Looking at social conflicts of the past, the Women’s Suffrage Movement (WSM) and subsequently the Equal Rights Amendment (ERA) did just that. Social movements born out of conflict, tension and contrast can substantially challenge the global and collective culture and pose a threat to normalised tradition. In hindsight, the WSM had not only granted women in western societies the right to vote, but it also challenged the overall culture around how women are perceived and treated in their societies.


"Economic development and growth usually precede social development because culture, social and behaviour change within society happen at a slower pace"


Palczewski, C.H. (1893-1918). Catherine H. Postcard Archive. University of Northern Iowa. Cedar Falls, IA.

The case made by the WSM and era highlighted the plight of women and called for gender equality and representation from those who hoard power and privilege in society. this is very similar to other social movements that seek to level the playing field like the black lives matter (BLM) movement and the LGBTQ+ equality act amongst others, all taking place in the United States at varying points in time to tackle injustice, inequality and the marginalisation of a group of people within society and the infringement on their most basic rights.Economic development and growth usually precede social development because culture, social and behaviour change within society happen at a slower pace.


R. Siegel stresses this and explains that only through sustained accounts of conflict that new interpretation of the constitution’s meaning arose in the USA. This was facilitated by the amount of resistance that countered it, which perceived this change as a potential threat to aspects of the social life at the time. She highlights that conflict is the main ingredient in constitutional change and represents a feature of change that is central in constitutional development.Hence, this demonstrates that social conflict behaviour through social movements can bring about necessary and needed social change through revising prejudiced laws.


"We need to remember that all the rights we enjoy today on an individual and collective level, and might take for granted, is a direct result of that very ebb and flow of conflict, compromise and change"

The tension between groups of people within society manifested through social movements has the potential of bringing issues to the surface and forcing the collective to acknowledge their exitance and address them. It paves a different way forward through a better approach to problem solving, enhancing communication through finding more clarity in defining shared values, and harbouring a stronger sense of solidarity. We need to remember that all the rights we enjoy today on an individual and collective level, and might take for granted, is a direct result of that very ebb and flow of conflict, compromise and change.
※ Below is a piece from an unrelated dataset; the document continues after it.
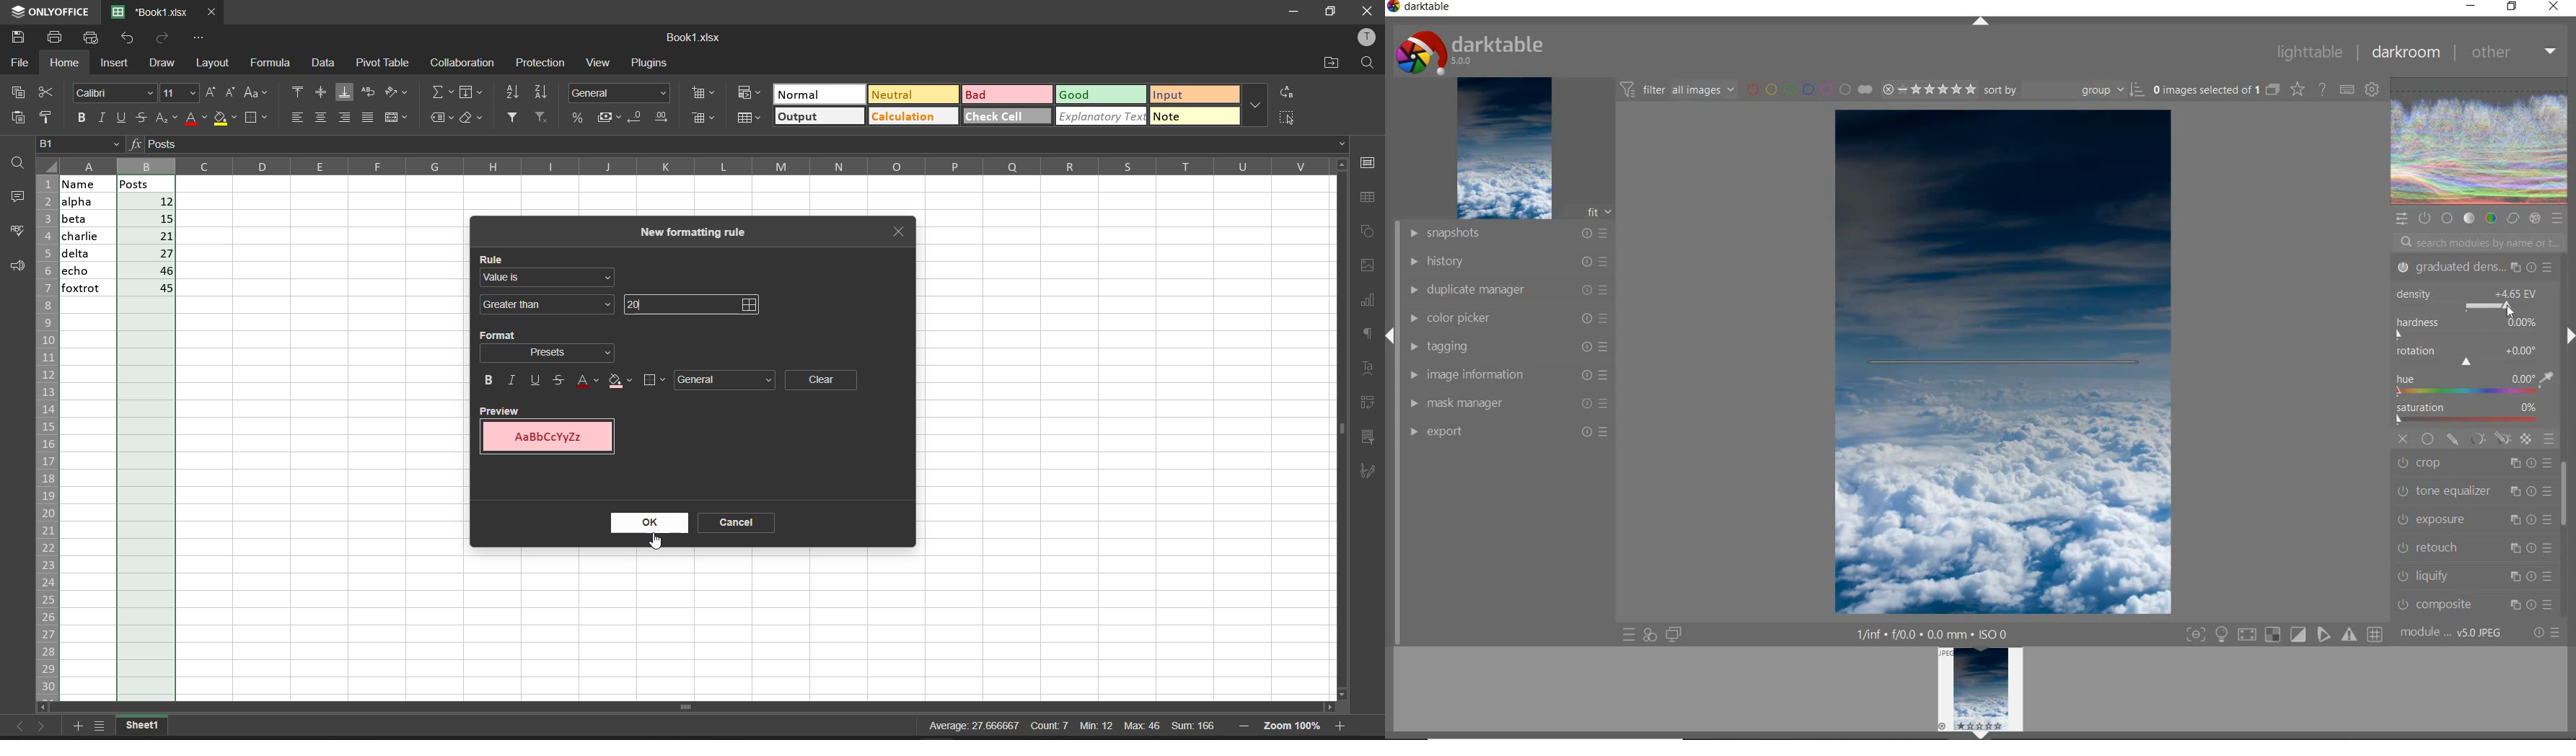 This screenshot has height=756, width=2576. Describe the element at coordinates (1371, 11) in the screenshot. I see `close` at that location.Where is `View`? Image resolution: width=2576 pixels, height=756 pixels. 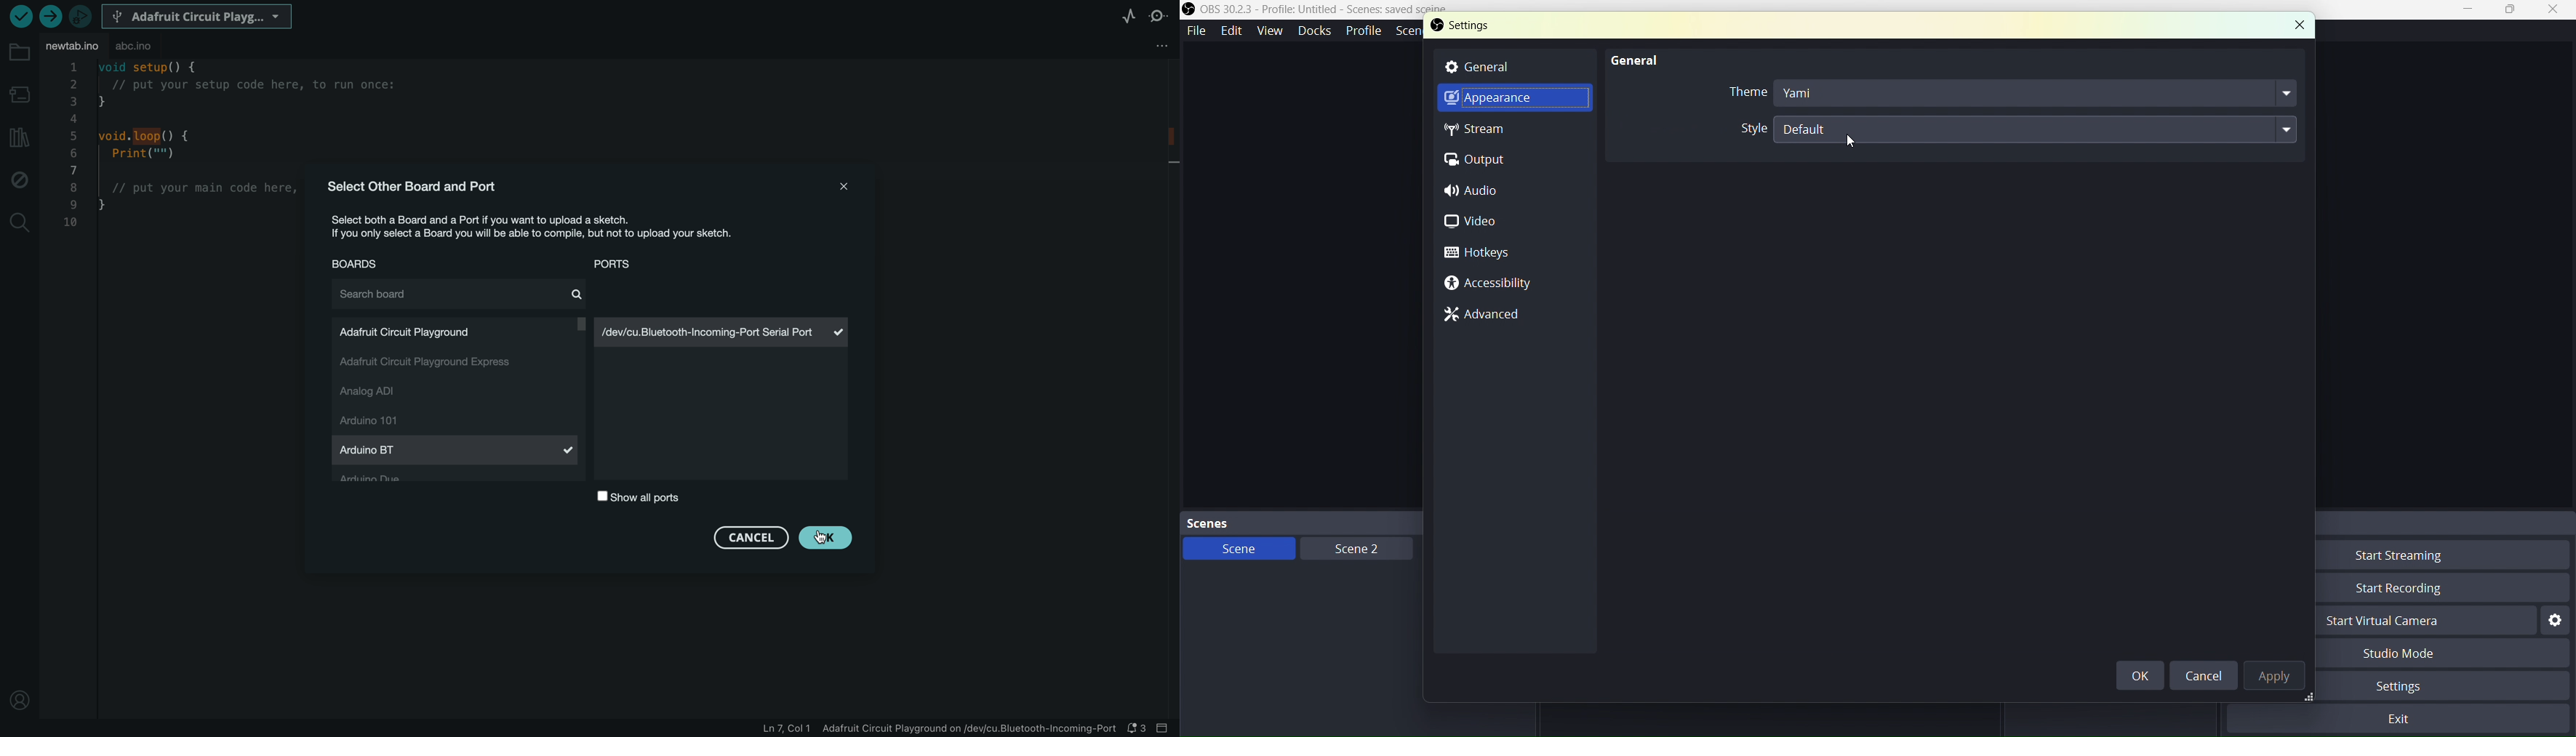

It stands true that we owe our countless privileges and blessings to our predecessors that had fought to establish and keep them at some point in time. Conflict has the potential to be functional as well as productive and serve people on an individual, societal and a global level, when presented through contrast. It can also be central driving element to the development of humanity – economically, socially, politically, technologically and even spiritually. I see that the study of conflict can capture both interpretations and variations of the way humans respond when faced with adversity.




 

References

  • Coser, L. (1957). Social Conflict and the Theory of Social Change. The British Journal of Sociology. 8 (3), 197-207.

  • Hirschman, A. (1994). Social Conflicts as Pillars of Democratic Market Society. Political Theory. 22 (2), 203-218.

  • Mitchell, C.R. (1980). Evaluating Conflict. Journal of Peace Research. 17 (1), 61-75.

  • Siegel, R. (2006). Constitutional Culture, Social Movement Conflict and Constitutional Change: The Case of the de facto ERA. California Law Review. 94 , 1323-1420.